Environments (Streaming)#

An environment defines the execution context for running flows. It specifies the engine to be used, the libraries to be installed, and additional runtime parameters such as the number of CPU cores, memory allocation, and the maximum number of concurrent flow runs.

When configuring an environment, a command is generated that can be used to launch the environment. This command typically runs a Docker container with the selected engine version, all required libraries, and the specified parameters.

Creating an Environment#

In the UI, you can create a new Environment by navigating to Manage -> StreamSets -> New environment.

Screenshot of the Environment creation form in the UI

You will be prompted to provide a Name and select a Data Collector engine version, and other additional configuration options.

Screenshot of the Environment configuration form in the UI

In the SDK, you can create an environment from a Project object using the Project.create_environment() method. At a minimum, you must provide the name parameter. All other parameters are optional and will be populated with default values if not specified. This method returns a Environment object.

>>> env = project.create_environment(
...     name='Sample',
...     # Optional parameters - see API Reference for more optional parameters
...     engine_version=engine_version,
...     description='Basic env.',
...     stage_libs=[
...         'streamsets-datacollector-basic-lib',
...         'streamsets-datacollector-dataformats-lib',
...         'streamsets-datacollector-dev-lib'
...     ],
...     cpus_to_allocate=2,
... )
>>> env
Environment(name='Sample', description='Basic env.', ...)

Note

For information on available Engine versions, see Engines Versions.
For details on supported libraries, see Engine Details.

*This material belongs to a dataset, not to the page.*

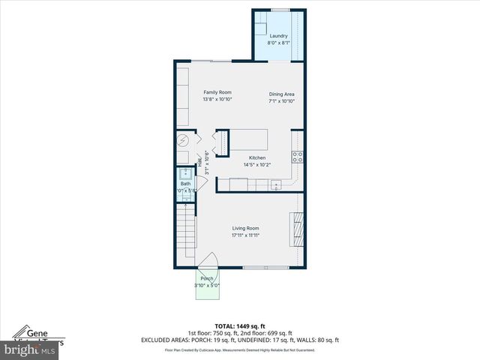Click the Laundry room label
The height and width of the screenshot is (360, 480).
coord(279,35)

Retrieving an Existing Environment#

Environments can be retrieved through a Project object. You can access all environments associated with a project using the Project.environments property. You can also retrieve single environment using the Project.environments.get() method, which requires the environment_id parameter.

>>> # Get all environments associated with the project
>>> project.environments
[...Environment(name='Sample', description='Basic env.', ...)...]

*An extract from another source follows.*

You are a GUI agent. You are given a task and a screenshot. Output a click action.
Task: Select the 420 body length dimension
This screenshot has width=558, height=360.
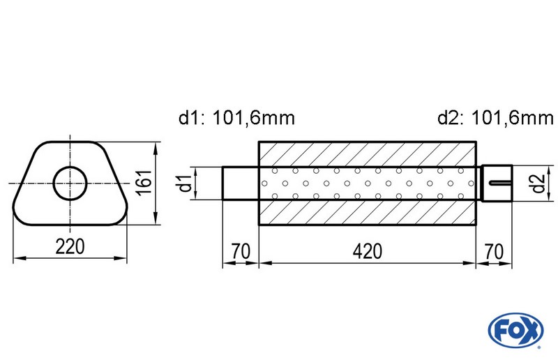(x=368, y=251)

>>> # Get a single environment by its id
>>> project.environments.get(environment_id=env.environment_id)
Environment(name='Sample', description='Basic env.', ...)

Modifying an Environment#

In the UI, you can update or delete an existing Environment by navigating to the Manage -> StreamSets.

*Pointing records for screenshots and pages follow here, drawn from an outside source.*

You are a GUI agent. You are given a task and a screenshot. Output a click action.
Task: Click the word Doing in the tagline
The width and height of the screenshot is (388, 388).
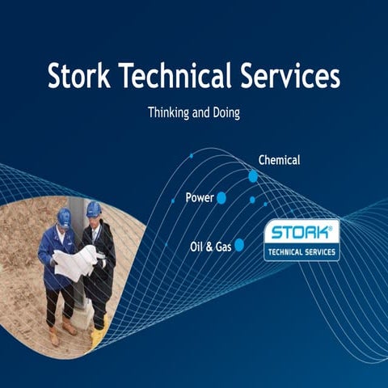tap(224, 113)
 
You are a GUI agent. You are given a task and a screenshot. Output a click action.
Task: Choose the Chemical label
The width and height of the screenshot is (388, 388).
tap(279, 160)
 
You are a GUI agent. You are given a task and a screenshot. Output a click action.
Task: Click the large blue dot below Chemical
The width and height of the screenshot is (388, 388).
tap(253, 176)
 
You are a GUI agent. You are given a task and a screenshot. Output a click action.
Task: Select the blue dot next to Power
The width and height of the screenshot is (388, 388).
tap(221, 198)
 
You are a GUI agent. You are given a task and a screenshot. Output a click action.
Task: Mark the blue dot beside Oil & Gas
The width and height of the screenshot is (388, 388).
tap(239, 245)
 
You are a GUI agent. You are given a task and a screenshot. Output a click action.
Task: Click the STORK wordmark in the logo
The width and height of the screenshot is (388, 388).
tap(298, 234)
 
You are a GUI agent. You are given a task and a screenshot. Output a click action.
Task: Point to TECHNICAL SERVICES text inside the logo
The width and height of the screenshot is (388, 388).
tap(302, 252)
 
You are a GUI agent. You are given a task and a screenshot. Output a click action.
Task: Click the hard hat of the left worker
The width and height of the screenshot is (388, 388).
tap(64, 216)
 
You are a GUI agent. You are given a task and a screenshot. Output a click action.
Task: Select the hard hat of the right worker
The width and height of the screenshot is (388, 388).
tap(94, 209)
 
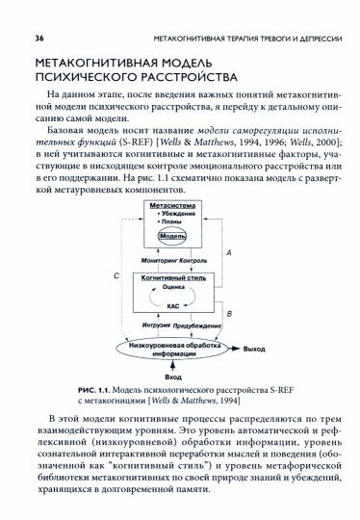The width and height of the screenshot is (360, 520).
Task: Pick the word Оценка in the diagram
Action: (x=173, y=287)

Screenshot of the Environment update form in the UI

Updating an Environment#

Similar to environment creation, environment can also be updated using the Project object. First, modify properties of the environment instance, then update it using the Project.update_environment() method.

>>> # Modify environment settings
>>> env.max_memory_used = 80
>>> env.stage_libs.append('streamsets-datacollector-aws-lib')

>>> # Update the environment on the platform
>>> project.update_environment(env)
<Response [200]>
>>> env = project.environments.get(environment_id=env.environment_id)
>>> env.stage_libs
['streamsets-datacollector-basic-lib', 'streamsets-datacollector-dataformats-lib', 'streamsets-datacollector-dev-lib', 'streamsets-datacollector-aws-lib']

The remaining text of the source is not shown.